Challenges we ran into

Our team coded an operational back-end Python server that successfully produced a list of YouTube video recommendations based on a provided audio recording. However, we struggled to connect our front-end React application with the Flask server (aka send audio files from the front-end to the back-end ). For hours, we tested and debugged various audio capture libraries and HTTP requests examples. This problem required all hands on deck, and ultimately a solution was reached through collaboration.

Another large challenge was developing a React application given our team's limited experience with the framework. Many small and large problems and frustrations arose due to the collective unfamiliarity. Our solution to this problem was to start at the very beginning and fully understand the foundations of React. As a team, we watched a 2-hour React tutorial together (React watch party!) and worked collectively in deconstructing and address each member's questions. We came together and helped each other out.

We also had difficulties with the engine recommending unavailable videos. These videos are unavailable because the dataset was released in 2017 and some videos have been deleted since the creation of the dataset. A solution we implemented was to ping YouTube for the status of the video and only show available videos.
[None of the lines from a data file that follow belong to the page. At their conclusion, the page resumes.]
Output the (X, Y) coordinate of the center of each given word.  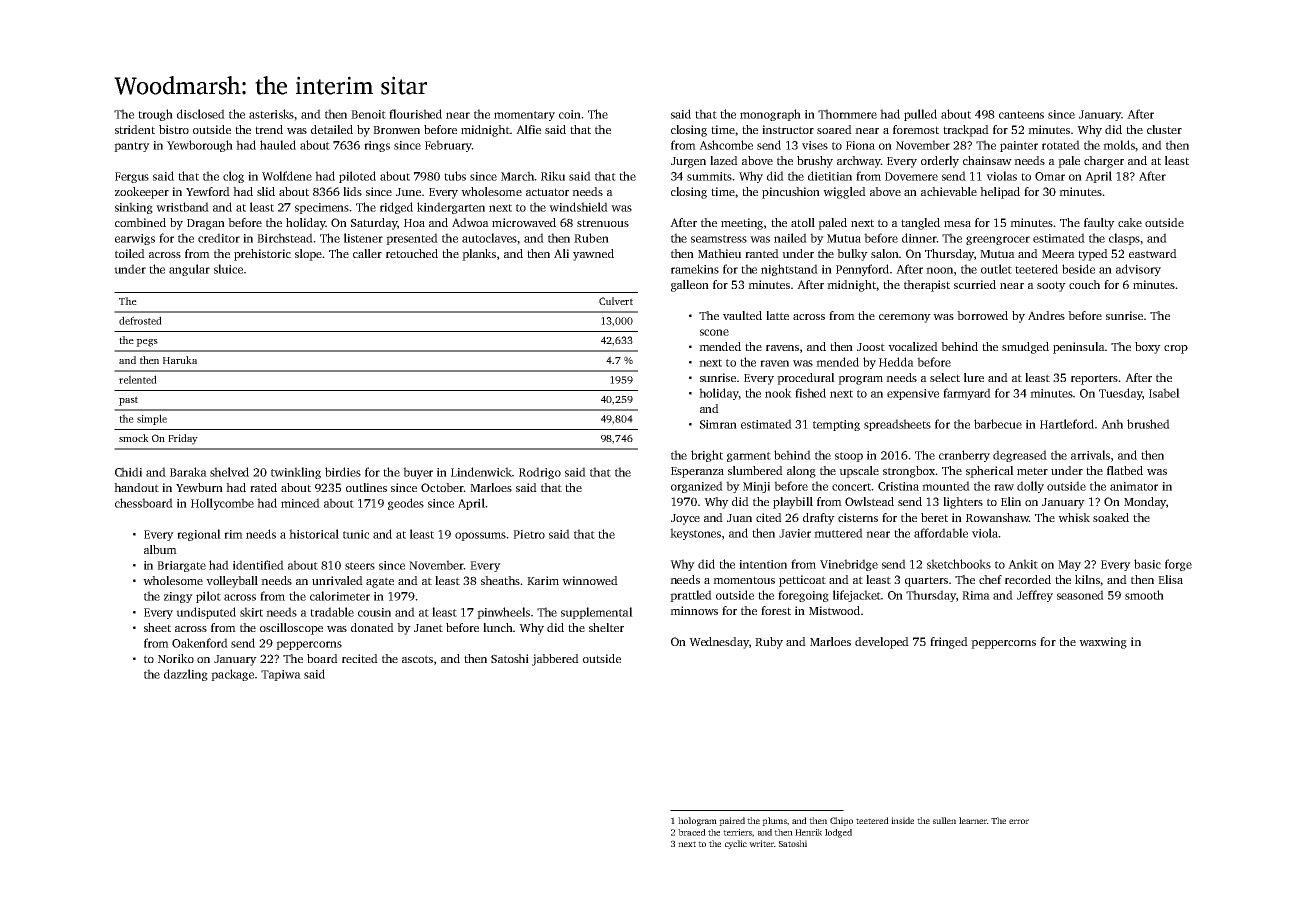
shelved (229, 472)
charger (1104, 162)
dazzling (186, 675)
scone (714, 332)
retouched (412, 253)
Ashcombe (726, 145)
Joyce (685, 519)
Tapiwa (281, 675)
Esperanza (697, 472)
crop (1176, 349)
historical (314, 534)
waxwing (1103, 643)
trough (155, 115)
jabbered (555, 660)
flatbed (1125, 470)
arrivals (1090, 455)
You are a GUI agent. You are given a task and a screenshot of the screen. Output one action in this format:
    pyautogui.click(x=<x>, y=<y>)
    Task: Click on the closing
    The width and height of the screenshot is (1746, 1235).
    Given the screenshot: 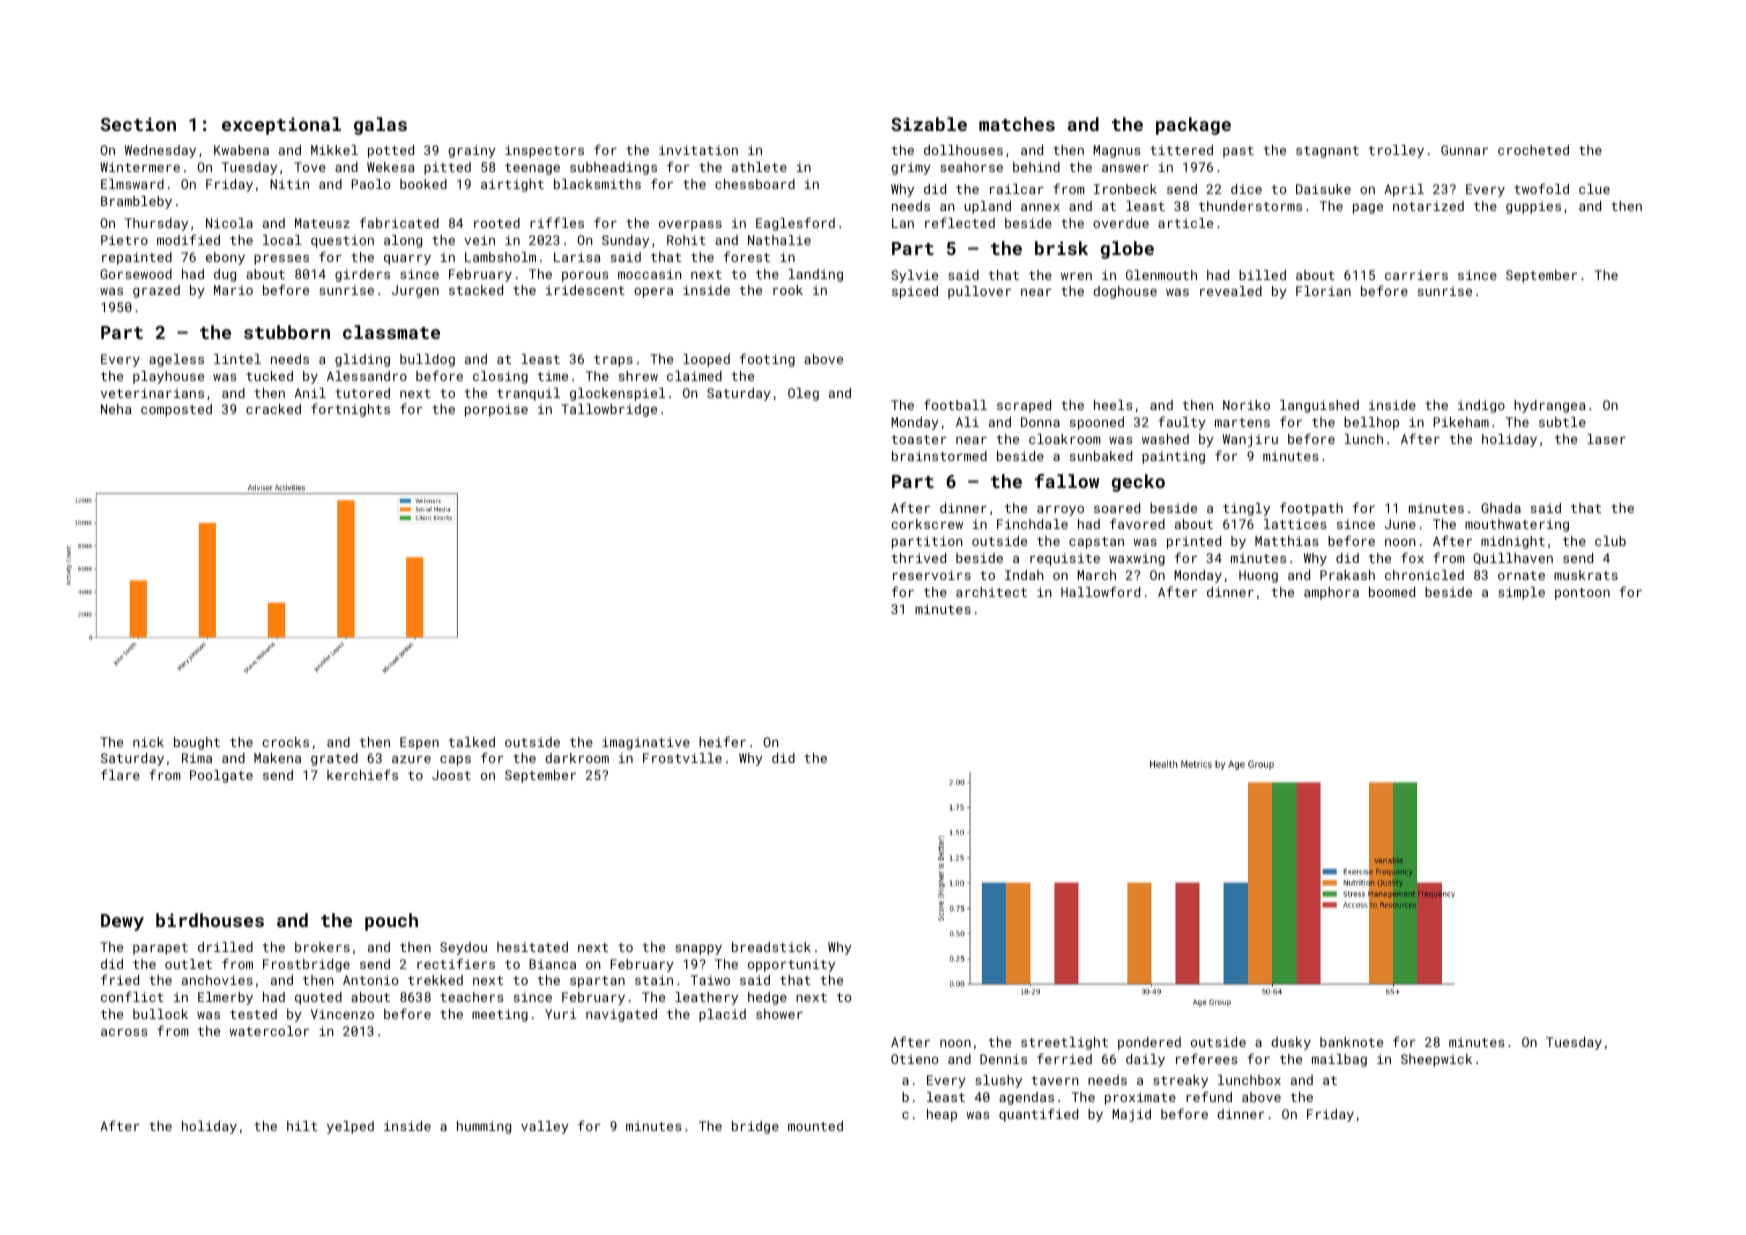 What is the action you would take?
    pyautogui.click(x=500, y=377)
Lastly, another challenge (possibly the most critical challenge) was the accuracy of our model and the performance of the recommender. We tested various sounds ranging from laughs, yells, claps, and songs and noticed that the engine's recommendation would not be entirely reliable. Another important aspect to note is that the subset training dataset is chosen randomly from the larger, complete set. As such this subset is mostly unbalanced between the labels and categories and bias arises. Our first solution was to increase the size of the training dataset. We hypothesized that an enlarged dataset would gather a larger range of sounds and classifications, and reduce the potential for bias. The performance did improve with a larger training subset. Another solution we implemented was testing various similarity calculations. We looked at the performance of calculated Euclidean distance and Dot Product distance. In our project, we saw that Euclidean distance performed better. We believe that the poor recommendation results may be the result of overlapping clusters. Meaning, too many sounds in the dataset that are too generalized and not distinguishable enough.
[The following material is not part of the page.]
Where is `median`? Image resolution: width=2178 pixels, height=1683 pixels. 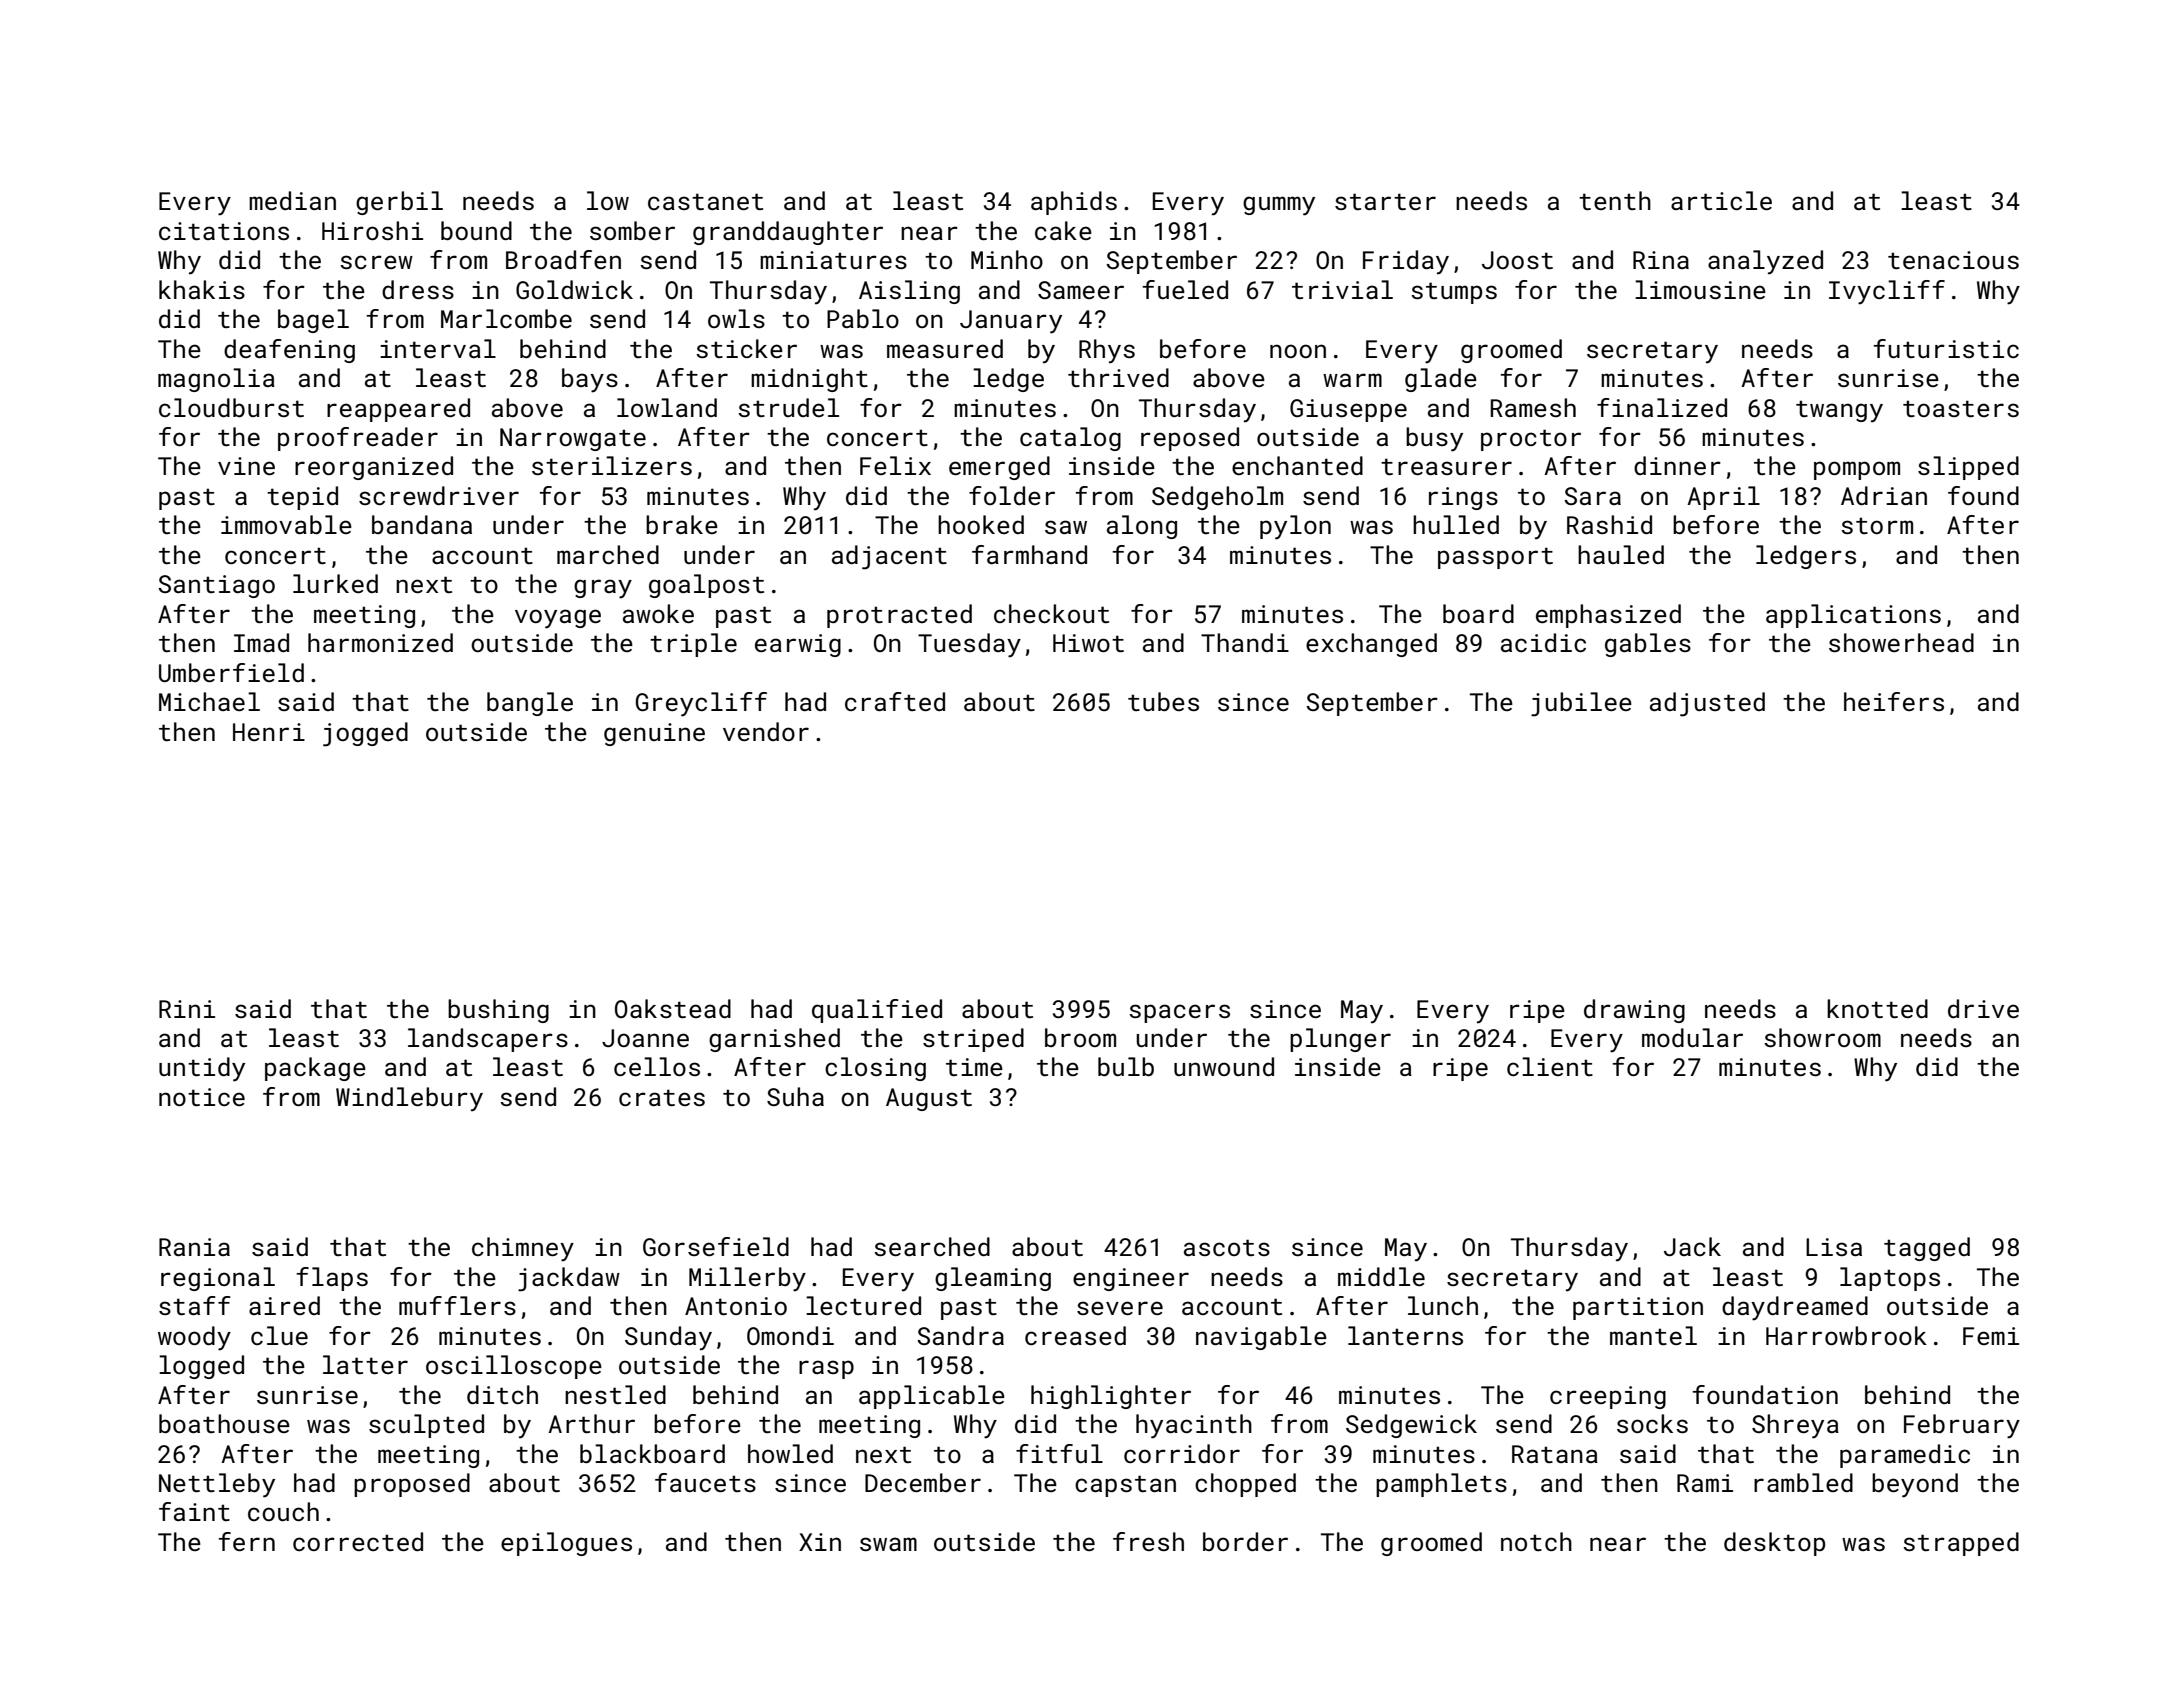 median is located at coordinates (292, 200).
Accomplishments that we're proud of

Our team was highly motivated and interested in implementing a recommendation engine. Recommendation systems have applications that span across all sectors of business whether it be media entertainment, tourism, or product. In addition to being an important function to many platforms, many complex questions such as the cold-start problem or biased datasets result in establishments spending copious amounts of time and labor to create a strong and reliable recommender. It was extremely exciting learning about, understanding, and ultimately implementing such a crucial application that is desired by so many companies. Our team truly believes we developed a project with transferable skills that transcend beyond this hackathon and will propel our career aspirations. We are so proud of our progress.

What we learned

Firstly, our team discovered the complexities of recommendation engines. The basis of any good machine learning solution, especially recommendation, is LOTS of refined data. Currently, classic datasets have established applications. For instance, large movie datasets are used by Netflix for movie recommendations. Novel recommendation solutions are difficult because of a lack of large datasets.
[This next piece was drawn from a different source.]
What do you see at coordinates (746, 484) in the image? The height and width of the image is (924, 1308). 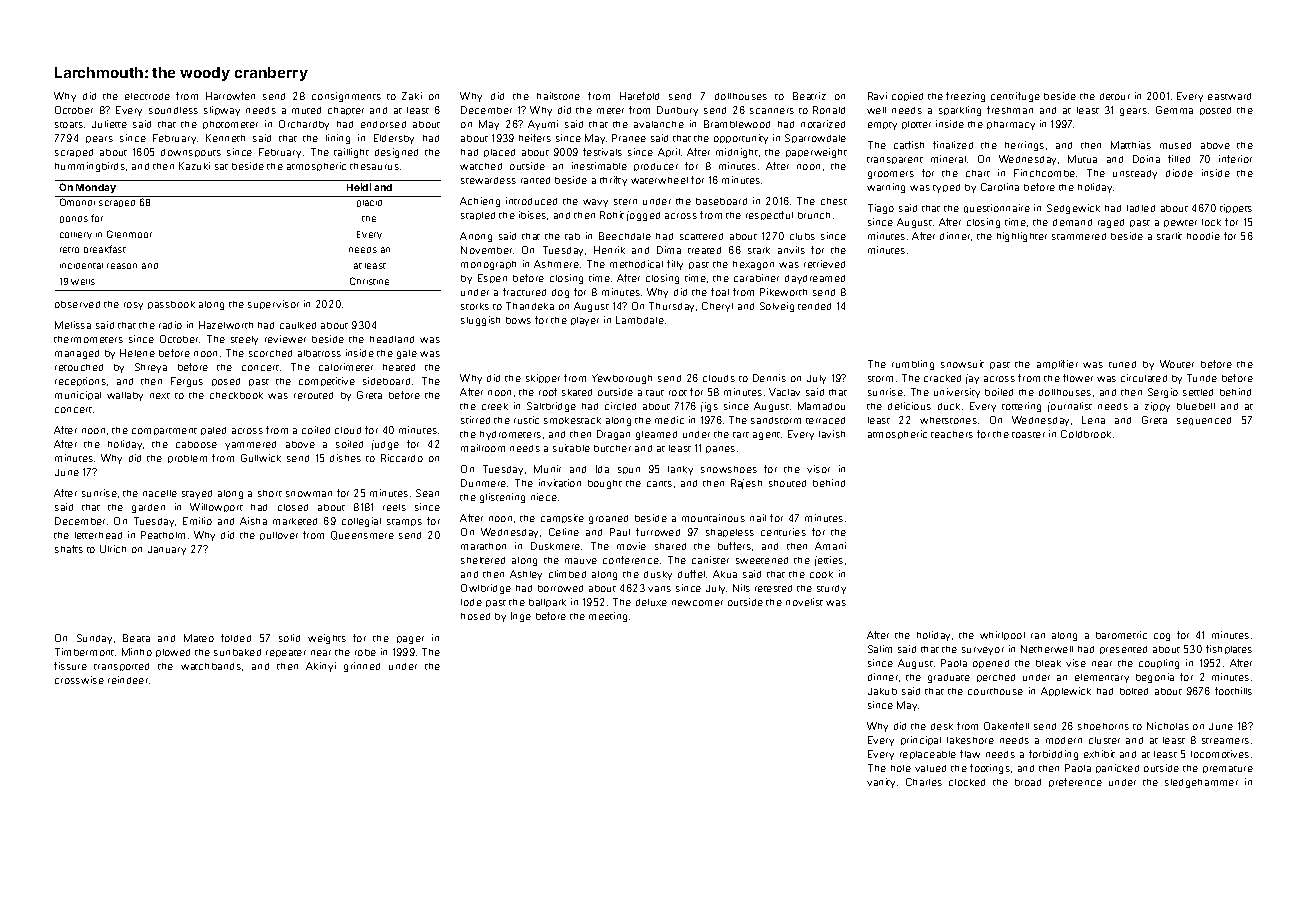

Our team was also exposed to feature engineering. We learned a lot about audio feature extraction dealing with audio capturing technology in the front-end. Additionally, the team's knowledge of React was strengthened because of our front-end development.

What's next for Echo-Vids

Our application currently searches by recorded audio clips. The next step would be to search by description. In May 2021, a paper detailing two datasets for natural language processing was released. Our team envisioned applying those datasets to TensorFlow Recommenders which is a library that allows for easier deep retrieval.